Collected data entries
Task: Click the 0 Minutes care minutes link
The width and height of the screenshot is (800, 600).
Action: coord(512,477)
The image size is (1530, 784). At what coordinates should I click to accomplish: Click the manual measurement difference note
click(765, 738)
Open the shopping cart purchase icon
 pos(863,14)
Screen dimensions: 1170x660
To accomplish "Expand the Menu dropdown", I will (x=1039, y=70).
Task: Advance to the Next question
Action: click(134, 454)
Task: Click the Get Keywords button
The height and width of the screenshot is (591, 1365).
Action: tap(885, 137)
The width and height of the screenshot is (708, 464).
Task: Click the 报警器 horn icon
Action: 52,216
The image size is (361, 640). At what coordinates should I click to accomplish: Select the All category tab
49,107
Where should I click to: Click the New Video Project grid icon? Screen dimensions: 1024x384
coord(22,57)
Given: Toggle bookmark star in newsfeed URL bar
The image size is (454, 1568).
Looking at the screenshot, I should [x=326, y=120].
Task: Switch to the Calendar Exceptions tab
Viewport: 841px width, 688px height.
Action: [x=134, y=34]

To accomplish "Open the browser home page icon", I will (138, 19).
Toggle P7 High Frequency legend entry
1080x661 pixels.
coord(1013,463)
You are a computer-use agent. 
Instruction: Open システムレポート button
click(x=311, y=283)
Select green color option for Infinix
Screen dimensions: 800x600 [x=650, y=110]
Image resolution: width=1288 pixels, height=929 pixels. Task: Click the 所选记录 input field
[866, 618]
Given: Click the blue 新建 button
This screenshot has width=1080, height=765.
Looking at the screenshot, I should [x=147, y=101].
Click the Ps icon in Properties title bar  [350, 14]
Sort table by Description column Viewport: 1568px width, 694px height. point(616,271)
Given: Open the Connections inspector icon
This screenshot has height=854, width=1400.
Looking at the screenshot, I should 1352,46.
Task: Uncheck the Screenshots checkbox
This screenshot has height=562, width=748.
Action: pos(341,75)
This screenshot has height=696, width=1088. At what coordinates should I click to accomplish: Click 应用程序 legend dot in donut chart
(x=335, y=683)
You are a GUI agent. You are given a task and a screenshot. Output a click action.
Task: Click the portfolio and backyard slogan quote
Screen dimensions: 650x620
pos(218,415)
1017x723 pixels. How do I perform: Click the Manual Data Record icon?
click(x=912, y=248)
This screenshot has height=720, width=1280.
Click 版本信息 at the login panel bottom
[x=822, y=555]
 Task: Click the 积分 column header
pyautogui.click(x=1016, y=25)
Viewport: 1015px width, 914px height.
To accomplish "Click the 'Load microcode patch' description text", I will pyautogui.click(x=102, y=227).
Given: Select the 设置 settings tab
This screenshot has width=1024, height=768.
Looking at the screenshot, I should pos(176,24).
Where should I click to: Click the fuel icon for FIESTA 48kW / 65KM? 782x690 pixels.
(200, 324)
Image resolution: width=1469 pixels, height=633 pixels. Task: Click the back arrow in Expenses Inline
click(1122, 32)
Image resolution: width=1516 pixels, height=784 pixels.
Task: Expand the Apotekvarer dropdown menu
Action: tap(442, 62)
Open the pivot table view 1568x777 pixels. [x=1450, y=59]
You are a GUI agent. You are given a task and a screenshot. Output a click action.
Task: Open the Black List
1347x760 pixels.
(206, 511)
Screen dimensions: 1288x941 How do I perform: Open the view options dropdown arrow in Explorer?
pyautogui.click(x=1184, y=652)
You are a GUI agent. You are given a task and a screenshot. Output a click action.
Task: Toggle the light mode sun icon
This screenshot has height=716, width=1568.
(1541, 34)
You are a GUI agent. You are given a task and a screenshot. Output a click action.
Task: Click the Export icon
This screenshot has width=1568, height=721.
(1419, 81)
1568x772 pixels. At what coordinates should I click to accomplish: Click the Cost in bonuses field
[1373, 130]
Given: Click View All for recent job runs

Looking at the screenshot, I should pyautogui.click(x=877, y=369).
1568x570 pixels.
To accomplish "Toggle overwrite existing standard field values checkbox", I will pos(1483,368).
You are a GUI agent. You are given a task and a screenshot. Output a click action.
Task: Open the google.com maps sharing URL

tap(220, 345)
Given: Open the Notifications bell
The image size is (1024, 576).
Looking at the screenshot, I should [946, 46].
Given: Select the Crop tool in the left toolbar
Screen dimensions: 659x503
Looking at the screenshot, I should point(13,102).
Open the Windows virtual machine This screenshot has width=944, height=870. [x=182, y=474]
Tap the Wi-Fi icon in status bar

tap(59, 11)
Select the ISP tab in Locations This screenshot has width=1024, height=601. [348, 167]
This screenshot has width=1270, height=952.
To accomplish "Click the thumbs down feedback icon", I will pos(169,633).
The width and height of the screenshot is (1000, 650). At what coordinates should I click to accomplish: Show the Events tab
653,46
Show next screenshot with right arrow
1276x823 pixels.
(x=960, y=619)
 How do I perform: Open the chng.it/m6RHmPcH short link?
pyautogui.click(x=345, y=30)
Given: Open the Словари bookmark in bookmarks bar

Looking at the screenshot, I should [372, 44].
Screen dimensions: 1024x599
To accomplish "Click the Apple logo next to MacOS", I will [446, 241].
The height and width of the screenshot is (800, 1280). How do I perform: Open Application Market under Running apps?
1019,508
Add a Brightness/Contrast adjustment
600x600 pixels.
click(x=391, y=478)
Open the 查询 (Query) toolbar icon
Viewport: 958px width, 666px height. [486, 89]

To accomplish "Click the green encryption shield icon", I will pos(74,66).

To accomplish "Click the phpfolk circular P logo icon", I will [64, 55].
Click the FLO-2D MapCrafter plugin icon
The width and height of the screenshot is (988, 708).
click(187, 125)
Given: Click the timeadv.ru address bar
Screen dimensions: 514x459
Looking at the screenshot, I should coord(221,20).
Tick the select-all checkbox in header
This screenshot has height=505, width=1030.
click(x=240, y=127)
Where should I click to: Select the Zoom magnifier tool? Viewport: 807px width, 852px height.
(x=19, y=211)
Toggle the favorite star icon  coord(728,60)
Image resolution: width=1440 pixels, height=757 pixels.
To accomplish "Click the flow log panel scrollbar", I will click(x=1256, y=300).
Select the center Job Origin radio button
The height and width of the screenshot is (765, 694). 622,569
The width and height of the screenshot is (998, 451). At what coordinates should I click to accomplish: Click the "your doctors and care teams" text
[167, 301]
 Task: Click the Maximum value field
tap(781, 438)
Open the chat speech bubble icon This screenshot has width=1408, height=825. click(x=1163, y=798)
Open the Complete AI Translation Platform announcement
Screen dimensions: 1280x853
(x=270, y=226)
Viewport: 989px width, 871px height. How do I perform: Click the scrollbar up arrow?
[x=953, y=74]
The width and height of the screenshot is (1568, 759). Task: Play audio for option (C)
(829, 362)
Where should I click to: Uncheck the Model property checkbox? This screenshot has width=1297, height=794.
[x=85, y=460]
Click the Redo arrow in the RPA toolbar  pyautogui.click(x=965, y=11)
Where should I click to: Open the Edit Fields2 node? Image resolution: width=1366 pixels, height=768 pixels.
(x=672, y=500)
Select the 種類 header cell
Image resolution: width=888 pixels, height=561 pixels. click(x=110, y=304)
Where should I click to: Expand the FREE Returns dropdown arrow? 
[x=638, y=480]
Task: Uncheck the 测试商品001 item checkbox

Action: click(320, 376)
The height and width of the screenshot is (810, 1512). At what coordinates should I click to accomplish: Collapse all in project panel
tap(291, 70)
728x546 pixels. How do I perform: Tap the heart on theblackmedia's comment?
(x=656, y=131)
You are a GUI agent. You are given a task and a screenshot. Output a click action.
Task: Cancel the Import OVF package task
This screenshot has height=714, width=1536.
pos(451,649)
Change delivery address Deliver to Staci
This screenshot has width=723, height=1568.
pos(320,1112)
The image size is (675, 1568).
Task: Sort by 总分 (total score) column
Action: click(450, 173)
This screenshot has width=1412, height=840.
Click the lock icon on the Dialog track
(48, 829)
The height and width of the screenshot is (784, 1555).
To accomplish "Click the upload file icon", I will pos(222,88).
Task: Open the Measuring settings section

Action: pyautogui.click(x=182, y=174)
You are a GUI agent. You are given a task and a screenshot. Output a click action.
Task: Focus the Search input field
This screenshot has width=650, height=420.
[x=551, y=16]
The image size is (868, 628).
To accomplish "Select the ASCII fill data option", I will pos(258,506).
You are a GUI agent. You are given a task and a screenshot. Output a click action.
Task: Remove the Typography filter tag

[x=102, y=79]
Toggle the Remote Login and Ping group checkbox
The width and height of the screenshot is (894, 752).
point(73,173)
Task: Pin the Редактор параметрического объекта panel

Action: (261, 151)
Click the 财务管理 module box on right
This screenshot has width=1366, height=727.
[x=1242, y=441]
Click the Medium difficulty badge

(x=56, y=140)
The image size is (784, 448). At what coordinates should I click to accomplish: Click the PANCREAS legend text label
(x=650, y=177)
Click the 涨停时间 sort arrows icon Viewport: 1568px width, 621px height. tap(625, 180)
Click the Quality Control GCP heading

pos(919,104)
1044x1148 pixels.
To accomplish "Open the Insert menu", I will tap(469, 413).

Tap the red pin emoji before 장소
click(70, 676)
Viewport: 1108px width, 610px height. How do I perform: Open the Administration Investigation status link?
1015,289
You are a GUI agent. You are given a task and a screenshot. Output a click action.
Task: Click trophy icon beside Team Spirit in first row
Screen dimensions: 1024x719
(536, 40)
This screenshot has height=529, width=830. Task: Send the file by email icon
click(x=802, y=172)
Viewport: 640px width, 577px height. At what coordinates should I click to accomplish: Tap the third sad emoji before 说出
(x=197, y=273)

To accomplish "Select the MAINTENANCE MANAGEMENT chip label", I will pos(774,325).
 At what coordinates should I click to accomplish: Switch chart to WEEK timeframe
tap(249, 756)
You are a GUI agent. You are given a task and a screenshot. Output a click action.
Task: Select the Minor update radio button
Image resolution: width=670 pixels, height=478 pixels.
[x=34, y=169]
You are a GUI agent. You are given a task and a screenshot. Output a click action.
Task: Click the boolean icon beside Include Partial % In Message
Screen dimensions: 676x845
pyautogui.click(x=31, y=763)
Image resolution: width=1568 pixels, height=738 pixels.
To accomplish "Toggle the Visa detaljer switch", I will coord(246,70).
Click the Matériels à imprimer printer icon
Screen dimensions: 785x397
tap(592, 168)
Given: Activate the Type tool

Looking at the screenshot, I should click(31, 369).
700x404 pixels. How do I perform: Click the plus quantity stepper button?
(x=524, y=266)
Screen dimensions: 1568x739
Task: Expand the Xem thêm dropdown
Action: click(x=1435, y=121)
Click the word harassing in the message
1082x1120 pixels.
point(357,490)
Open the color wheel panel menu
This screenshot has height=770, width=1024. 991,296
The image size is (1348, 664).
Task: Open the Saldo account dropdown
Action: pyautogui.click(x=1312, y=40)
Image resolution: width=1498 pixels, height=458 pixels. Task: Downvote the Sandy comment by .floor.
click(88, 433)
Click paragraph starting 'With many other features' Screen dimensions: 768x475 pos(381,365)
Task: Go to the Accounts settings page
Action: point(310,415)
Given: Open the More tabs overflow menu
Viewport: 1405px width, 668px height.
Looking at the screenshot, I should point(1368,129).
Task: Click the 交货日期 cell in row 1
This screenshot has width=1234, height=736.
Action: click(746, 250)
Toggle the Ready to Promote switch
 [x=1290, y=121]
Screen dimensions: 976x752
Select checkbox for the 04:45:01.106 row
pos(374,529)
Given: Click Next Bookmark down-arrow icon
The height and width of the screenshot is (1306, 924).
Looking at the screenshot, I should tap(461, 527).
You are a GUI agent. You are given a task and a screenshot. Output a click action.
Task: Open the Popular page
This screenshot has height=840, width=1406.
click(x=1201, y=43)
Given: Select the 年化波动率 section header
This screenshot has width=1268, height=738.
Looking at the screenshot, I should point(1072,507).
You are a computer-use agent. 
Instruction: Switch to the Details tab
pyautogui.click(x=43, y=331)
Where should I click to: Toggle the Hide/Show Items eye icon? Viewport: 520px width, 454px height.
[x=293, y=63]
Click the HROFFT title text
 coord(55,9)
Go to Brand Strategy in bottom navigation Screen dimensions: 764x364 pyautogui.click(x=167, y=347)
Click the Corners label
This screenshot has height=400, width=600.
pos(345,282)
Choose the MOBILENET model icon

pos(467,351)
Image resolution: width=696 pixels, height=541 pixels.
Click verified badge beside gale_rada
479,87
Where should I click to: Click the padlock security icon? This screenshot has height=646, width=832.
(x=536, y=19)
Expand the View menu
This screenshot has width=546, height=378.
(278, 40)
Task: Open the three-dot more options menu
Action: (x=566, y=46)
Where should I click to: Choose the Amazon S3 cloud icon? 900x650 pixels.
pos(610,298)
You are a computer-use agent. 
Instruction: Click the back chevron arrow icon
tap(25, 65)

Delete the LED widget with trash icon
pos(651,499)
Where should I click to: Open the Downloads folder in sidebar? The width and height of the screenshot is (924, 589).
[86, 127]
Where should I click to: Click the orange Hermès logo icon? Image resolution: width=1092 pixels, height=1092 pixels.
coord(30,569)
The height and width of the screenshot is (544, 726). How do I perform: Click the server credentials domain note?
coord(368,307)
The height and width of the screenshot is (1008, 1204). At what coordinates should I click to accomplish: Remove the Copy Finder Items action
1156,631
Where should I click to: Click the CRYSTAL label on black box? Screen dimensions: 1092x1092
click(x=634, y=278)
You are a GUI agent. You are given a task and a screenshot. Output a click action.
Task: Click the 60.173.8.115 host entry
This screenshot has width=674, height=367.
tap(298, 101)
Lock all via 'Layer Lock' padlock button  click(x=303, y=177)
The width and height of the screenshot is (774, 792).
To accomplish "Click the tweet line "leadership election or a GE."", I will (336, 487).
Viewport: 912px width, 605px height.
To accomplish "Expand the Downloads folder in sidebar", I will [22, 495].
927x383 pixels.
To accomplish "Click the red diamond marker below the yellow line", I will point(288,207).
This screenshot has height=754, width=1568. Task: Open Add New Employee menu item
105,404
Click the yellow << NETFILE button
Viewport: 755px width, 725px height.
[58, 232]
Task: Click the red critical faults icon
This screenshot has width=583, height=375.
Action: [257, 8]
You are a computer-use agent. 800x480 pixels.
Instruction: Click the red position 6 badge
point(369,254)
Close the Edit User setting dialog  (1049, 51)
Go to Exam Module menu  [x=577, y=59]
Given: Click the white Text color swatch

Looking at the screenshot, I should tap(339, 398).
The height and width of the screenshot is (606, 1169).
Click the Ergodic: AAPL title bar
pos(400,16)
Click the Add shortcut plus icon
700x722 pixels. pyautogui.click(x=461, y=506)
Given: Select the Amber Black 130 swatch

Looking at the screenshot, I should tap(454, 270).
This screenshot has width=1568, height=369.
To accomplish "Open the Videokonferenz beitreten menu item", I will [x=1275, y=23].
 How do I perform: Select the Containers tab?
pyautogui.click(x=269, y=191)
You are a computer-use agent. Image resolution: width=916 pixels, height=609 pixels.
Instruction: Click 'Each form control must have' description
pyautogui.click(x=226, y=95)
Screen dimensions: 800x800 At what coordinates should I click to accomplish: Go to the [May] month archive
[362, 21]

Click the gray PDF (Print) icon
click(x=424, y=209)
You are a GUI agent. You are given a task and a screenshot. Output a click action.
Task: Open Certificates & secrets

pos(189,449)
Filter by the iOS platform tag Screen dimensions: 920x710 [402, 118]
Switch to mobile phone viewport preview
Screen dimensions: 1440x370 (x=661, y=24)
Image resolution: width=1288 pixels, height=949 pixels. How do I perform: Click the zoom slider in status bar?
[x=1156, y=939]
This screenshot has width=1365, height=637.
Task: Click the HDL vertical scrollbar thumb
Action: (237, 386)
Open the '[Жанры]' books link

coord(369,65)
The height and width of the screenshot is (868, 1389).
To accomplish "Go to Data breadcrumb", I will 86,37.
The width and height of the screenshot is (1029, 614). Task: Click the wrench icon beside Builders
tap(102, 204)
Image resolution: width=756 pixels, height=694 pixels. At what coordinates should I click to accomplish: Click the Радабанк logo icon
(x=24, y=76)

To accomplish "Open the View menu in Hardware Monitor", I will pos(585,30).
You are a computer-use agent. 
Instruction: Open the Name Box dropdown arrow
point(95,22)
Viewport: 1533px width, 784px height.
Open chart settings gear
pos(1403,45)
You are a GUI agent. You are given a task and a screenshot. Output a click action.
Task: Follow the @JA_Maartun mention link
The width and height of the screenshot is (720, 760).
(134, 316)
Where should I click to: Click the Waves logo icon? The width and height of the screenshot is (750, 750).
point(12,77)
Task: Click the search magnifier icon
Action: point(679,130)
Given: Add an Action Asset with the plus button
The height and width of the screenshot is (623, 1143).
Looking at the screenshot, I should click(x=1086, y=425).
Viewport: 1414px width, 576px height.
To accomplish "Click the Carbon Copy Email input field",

What the exercise asks - Considering only lines of the records that hold the string "table", state how many there are and nothing else.

Solution to the exercise - 2